You may have read how a bit over a week ago a number of environmental groups were calling on the International Commission for the Conservation of Atlantic Tunas (Iccat) to cut quota levels for bluefin tuna to protect that species from overfishing and collapse.
Groups' Recommendations Ignored
Well, in a move which has been called a "mockery of science" Iccat has not cut quota levels. The total allowable catch (Tac) for next year being maintained at 22,000 tonnes—seven thousand tonnes above the recommended level of 15,000 tonnes necessary to prevent collapse of the fishery. But that wasn't the only recommendation gone unheeded:
Conservation groups were also advising that fishing be banned outright during the spawning months of May and June, but Iccat reject that proposal as well.

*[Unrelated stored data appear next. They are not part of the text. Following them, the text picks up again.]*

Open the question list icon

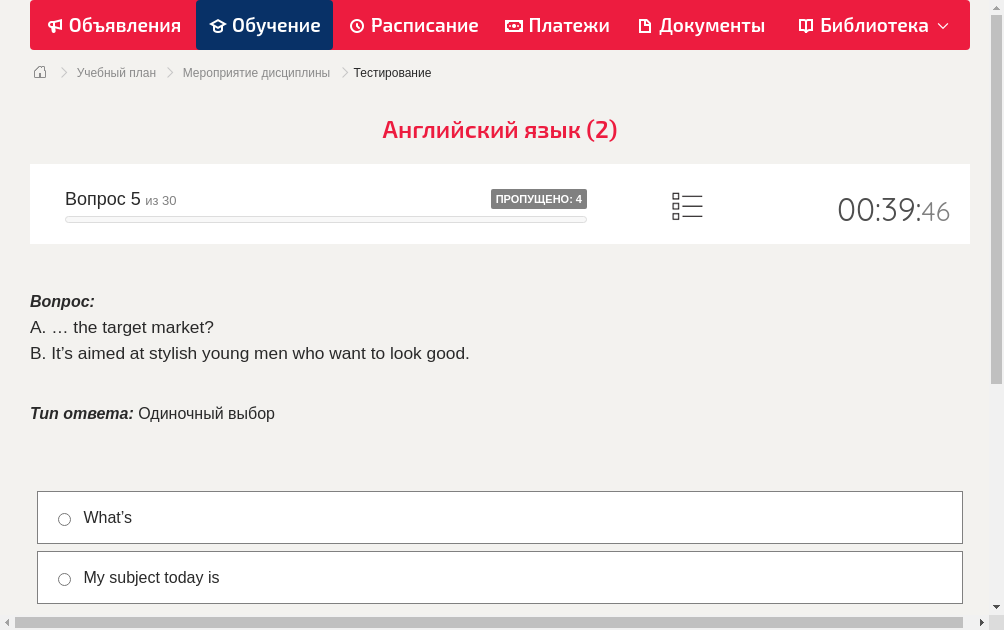(x=687, y=206)
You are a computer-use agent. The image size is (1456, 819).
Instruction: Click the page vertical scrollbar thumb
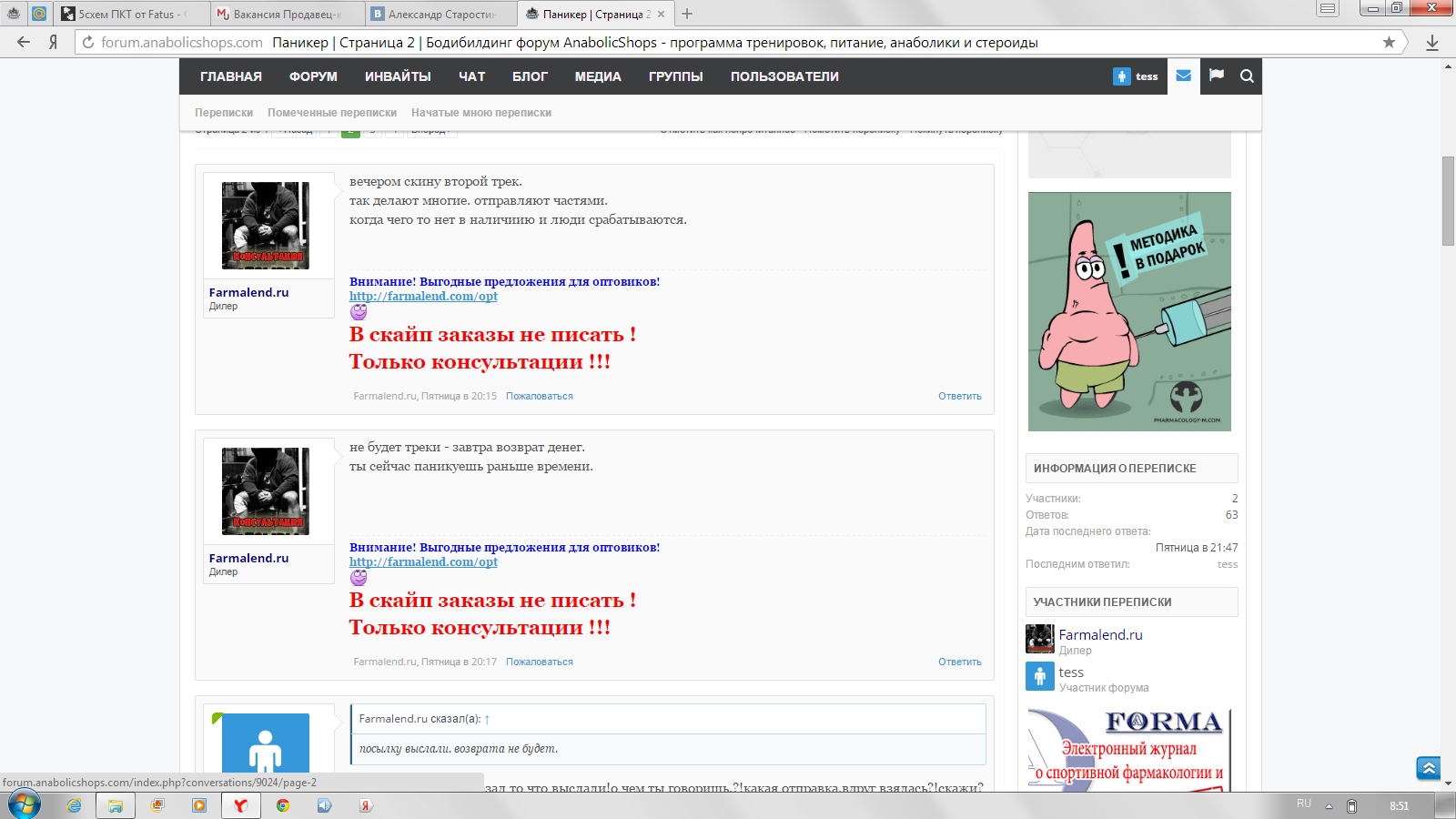pos(1448,200)
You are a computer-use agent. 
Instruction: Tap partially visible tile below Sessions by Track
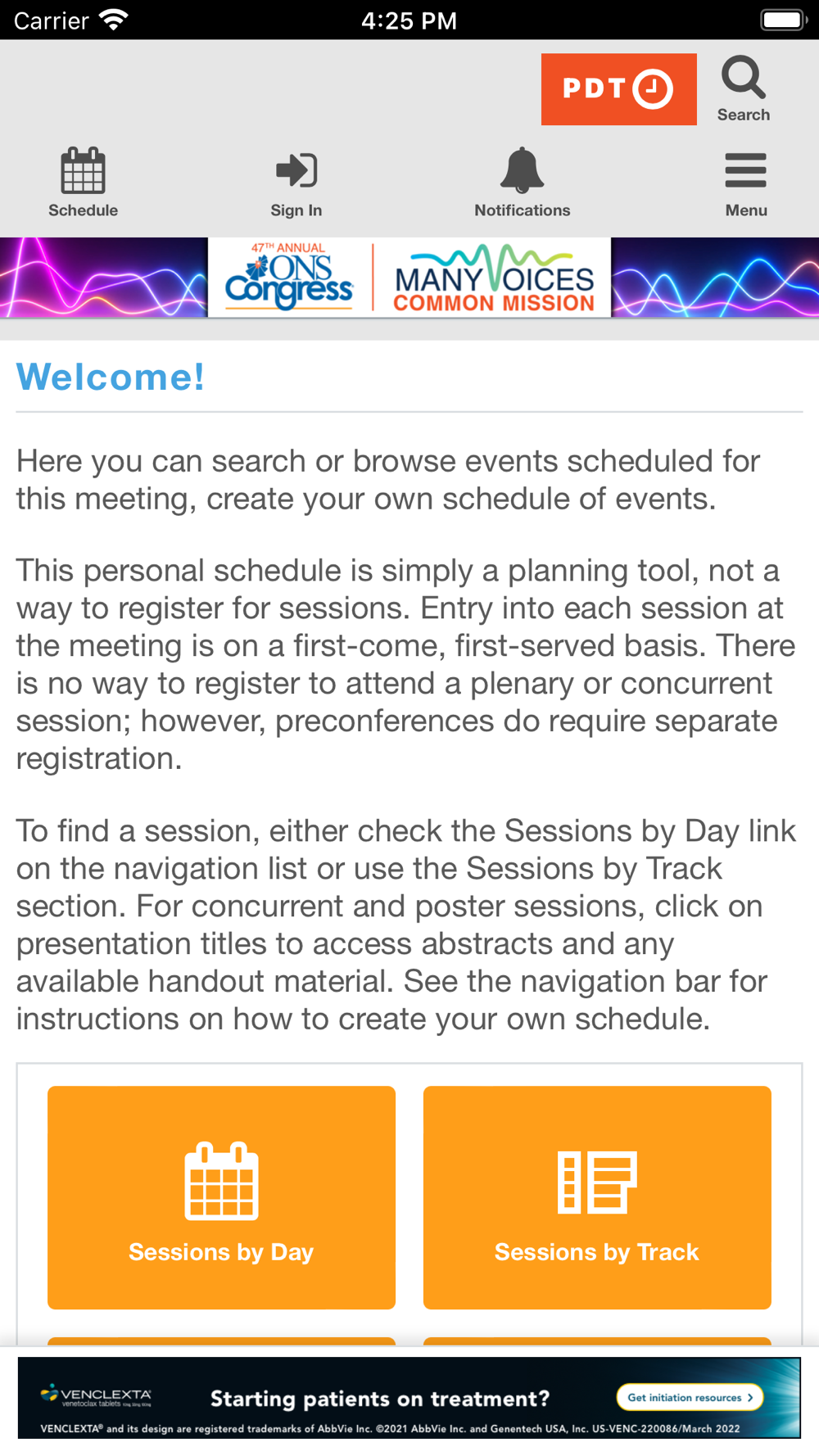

"Icaat Doesn't Deserve to Manage This Species"
Sergi Tudela of WWF commented on the lack of action to the BBC:
The spawning closure was probably more important than the Tac issue because actually the Tac was never respected. It was the one thing that might have stopped overfishing. The decision is a mockery of science and a mockery of the world; Iccat has shown that it doesn't deserve the mandate to manage this iconic fishery.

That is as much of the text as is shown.